In May, the European Commission opened a public consultation on MiCA, inviting feedback through August 31 as policymakers weigh the future direction of the bloc’s crypto rules. The review aims to gather input on whether a second version of MiCA is warranted and how gaps in the current regime should be addressed.
Peter Kerstens, one of MiCA’s principal architects, told Cointelegraph at the WAIB Summit Monaco 2026 that he does not believe MiCA is inherently outdated, but he stressed the value of the ongoing consultation in shaping the next regulatory steps. “That’s my personal opinion, but it does not matter. That’s why we have this consultation,” he said. Kerstens emphasized that the Commission intends to harness stakeholder feedback to inform future policy choices.
The MiCA framework is approaching a critical deadline: the transitional period ends on July 1, after which crypto asset service providers must secure a MiCA license to continue serving EU clients or risk halting operations within the bloc.
Key takeaways
- The EU’s MiCA review is steering attention toward a broader digital asset framework that includes tokenization of real-world assets rather than focusing solely on DeFi under MiCA.
- Regulating DeFi directly remains legally and technically challenging, as regulators must address entities and people rather than networks or protocols themselves.
- The July 1 MiCA transitional deadline looms for license applicants and service providers, underscoring the urgency of regulatory clearance for EU activities.

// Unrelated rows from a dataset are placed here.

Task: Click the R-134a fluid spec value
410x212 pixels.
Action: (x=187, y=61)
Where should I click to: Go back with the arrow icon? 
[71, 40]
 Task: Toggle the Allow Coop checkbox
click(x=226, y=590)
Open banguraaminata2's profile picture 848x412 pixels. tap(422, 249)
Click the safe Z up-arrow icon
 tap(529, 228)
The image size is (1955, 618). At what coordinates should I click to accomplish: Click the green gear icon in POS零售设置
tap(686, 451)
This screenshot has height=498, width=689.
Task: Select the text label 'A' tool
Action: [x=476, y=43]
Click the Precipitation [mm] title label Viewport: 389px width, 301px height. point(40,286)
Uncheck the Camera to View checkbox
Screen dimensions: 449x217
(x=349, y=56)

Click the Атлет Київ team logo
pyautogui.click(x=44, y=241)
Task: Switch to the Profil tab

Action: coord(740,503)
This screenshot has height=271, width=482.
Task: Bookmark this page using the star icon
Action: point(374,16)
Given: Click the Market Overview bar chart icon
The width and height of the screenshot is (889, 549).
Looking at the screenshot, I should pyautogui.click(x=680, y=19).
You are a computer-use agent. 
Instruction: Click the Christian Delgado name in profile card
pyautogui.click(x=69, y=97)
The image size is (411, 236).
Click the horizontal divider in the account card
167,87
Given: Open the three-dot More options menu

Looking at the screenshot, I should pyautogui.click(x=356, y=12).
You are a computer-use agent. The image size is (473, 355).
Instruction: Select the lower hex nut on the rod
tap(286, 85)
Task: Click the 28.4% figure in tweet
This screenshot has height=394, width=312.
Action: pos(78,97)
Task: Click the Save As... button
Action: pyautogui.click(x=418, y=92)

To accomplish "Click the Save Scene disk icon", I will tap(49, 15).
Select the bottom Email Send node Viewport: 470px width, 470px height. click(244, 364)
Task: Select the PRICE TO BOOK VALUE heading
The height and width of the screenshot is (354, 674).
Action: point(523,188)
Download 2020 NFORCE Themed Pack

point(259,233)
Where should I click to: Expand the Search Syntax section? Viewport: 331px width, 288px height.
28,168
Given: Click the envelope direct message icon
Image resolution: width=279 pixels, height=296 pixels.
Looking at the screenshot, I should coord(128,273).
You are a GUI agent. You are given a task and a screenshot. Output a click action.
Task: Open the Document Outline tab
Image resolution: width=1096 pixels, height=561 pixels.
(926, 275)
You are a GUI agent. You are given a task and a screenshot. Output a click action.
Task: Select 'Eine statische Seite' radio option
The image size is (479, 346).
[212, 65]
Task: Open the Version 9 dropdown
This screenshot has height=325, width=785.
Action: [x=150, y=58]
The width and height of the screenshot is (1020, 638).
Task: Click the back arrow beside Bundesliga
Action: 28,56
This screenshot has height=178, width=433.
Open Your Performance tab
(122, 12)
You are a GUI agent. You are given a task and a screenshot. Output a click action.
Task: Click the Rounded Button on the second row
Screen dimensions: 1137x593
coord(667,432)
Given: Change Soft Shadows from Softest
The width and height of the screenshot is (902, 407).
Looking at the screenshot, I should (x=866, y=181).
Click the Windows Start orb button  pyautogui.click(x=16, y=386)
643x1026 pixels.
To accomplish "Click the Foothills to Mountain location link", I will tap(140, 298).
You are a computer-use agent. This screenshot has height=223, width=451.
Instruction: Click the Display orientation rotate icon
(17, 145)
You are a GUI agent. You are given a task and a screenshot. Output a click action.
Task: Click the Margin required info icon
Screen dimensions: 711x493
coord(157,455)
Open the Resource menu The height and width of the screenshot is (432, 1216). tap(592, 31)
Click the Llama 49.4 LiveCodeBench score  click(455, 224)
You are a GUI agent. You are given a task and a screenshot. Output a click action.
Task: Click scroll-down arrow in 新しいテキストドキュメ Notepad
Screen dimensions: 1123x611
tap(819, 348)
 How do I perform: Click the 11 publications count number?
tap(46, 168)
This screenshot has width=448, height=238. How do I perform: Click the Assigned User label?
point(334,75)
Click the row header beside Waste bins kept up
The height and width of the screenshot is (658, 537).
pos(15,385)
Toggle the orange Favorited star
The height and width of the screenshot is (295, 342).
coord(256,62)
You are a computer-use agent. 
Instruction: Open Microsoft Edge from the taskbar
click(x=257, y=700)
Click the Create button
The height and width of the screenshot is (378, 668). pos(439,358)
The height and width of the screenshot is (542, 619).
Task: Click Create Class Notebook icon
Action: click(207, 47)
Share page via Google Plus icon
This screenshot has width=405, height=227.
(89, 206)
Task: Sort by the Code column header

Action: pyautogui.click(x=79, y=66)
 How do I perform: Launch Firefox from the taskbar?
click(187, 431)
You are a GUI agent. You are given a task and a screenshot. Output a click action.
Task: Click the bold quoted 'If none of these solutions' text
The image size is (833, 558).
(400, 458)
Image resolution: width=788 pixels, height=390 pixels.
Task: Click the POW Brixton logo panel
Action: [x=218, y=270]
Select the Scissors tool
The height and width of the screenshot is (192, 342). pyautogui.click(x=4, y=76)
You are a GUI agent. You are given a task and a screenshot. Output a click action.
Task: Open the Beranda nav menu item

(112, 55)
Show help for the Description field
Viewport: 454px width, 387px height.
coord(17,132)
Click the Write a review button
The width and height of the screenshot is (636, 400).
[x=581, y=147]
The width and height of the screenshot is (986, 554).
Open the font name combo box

- Recent references to DAOs in EU discourse have raised questions about whether governance structures are sufficiently decentralized to fall outside MiCA, a topic that remains contested among policymakers and researchers.
- The EU’s consultation process continues through August, with the potential to reshape licensing, supervision, and the regulatory perimeter for tokenized assets and on-chain representations of real-world assets.
MiCA review and the pivot toward asset tokenization
The European Commission’s public consultation places emphasis on a spectrum of emerging considerations beyond DeFi itself. While DeFi was identified as an emerging risk area in the consultation materials, sector experts argue that the current MiCA scope largely excludes DeFi protocols from direct regulation. Kerstens underscored this point by noting the difficulty of regulating a decentralized network without a clear legal persona to hold accountable for compliance or penalties. He argued that, under existing legal doctrines, networks themselves cannot be regulated in the same way as identifiable entities, suggesting that any effective approach to DeFi would require a new legal construct that can address non-entity actors and governance structures.
In practice, the EU’s regulatory attention could tilt toward how tokenized assets and on-chain representations of traditional instruments fit within a consistent cross-border framework. A broader asset-tokenization regime could harmonize rights, obligations, disclosures, and enforcement across member states, potentially impacting tokenized securities, asset-backed stablecoins, and related services. The conversation reflects a desire to balance enabling innovation with robust oversight, a theme that has grown more pronounced as banks and fintechs increasingly integrate tokenized products and on-chain collateral into traditional financial rails.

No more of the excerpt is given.